Spin-$s$ $U(1)$-eigenstate preparation

TL;DR

This paper presents a deterministic quantum algorithm for preparing specific eigenstates of spin-$s$ chains with fixed total spin, utilizing Gray code-based gates for efficient state construction.

Contribution

The authors introduce a novel Gray code-based method for preparing $U(1)$-eigenstates of spin-$s$ chains, applicable to arbitrary spin values and chain lengths.

Findings

Efficient state preparation of spin-$s$ eigenstates demonstrated.

Algorithm applicable to integrable XXX Hamiltonians.
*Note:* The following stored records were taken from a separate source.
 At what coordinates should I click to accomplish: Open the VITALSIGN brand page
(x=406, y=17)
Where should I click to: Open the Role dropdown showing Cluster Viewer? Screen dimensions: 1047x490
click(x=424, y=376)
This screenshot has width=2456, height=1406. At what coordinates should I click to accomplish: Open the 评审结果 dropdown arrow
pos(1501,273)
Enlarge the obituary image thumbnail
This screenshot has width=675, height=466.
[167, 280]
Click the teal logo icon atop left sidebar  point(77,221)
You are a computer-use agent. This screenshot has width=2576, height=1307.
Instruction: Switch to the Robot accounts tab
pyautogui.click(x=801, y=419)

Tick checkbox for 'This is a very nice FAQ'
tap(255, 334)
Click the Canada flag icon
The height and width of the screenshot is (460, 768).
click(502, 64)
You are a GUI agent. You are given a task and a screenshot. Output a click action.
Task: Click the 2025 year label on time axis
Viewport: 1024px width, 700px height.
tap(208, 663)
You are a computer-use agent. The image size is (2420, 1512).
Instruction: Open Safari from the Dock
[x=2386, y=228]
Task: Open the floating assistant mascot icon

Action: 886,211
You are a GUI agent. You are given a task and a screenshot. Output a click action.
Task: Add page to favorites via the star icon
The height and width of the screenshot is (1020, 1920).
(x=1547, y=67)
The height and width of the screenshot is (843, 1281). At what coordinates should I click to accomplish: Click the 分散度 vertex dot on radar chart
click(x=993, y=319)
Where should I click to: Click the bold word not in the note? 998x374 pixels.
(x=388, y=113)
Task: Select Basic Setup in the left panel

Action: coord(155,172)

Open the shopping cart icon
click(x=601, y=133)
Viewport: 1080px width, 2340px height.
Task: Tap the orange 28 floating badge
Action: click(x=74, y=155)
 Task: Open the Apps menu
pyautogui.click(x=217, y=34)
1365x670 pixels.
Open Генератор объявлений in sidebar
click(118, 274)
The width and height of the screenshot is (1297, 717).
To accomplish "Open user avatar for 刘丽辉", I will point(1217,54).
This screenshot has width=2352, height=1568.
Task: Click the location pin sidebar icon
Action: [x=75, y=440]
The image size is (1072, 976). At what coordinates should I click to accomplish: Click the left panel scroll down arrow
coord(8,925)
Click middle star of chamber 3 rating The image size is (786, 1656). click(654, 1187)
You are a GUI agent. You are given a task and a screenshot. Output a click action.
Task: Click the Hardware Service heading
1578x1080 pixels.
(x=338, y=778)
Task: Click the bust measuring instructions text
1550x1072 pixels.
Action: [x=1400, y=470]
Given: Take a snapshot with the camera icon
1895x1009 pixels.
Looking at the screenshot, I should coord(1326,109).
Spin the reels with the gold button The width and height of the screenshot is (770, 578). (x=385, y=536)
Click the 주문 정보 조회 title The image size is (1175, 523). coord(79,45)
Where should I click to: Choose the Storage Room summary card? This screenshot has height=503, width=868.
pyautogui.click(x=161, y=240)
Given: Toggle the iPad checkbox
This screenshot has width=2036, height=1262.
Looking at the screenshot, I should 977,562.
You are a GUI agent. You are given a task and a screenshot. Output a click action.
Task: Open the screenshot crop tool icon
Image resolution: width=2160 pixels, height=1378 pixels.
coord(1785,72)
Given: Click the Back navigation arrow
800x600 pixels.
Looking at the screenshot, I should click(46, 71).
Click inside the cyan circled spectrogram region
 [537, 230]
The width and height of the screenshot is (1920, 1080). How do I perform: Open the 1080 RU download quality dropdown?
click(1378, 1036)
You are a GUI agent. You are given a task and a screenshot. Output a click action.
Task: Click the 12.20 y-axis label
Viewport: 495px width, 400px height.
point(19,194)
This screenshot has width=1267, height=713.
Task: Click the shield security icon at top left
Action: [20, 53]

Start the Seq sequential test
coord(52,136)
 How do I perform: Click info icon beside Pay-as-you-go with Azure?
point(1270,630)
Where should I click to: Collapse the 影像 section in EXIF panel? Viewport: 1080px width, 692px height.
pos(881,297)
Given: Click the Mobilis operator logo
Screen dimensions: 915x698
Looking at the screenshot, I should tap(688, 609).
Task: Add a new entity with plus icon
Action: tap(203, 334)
Exact eigenstates can be prepared deterministically.

Abstract

We formulate a deterministic algorithm for preparing a general $U(1)$-eigenstate of a spin-$s$ chain of length $n$. These states consist of linear combinations of computational basis states $|\vec{m}\rangle$ of $n$ qudits, each with $(2s+1)$ levels and $s= 1/2, 1, 3/2, \ldots$, whose ditstrings $\vec{m}$ have a fixed digit sum. Exploiting a Gray code for bounded integer compositions, whose consecutive ditstrings obey the Gray property, the quantum state is prepared by applying corresponding ``Gray gates.'' We use this algorithm to prepare exact eigenstates of integrable spin-$s$ XXX Hamiltonians.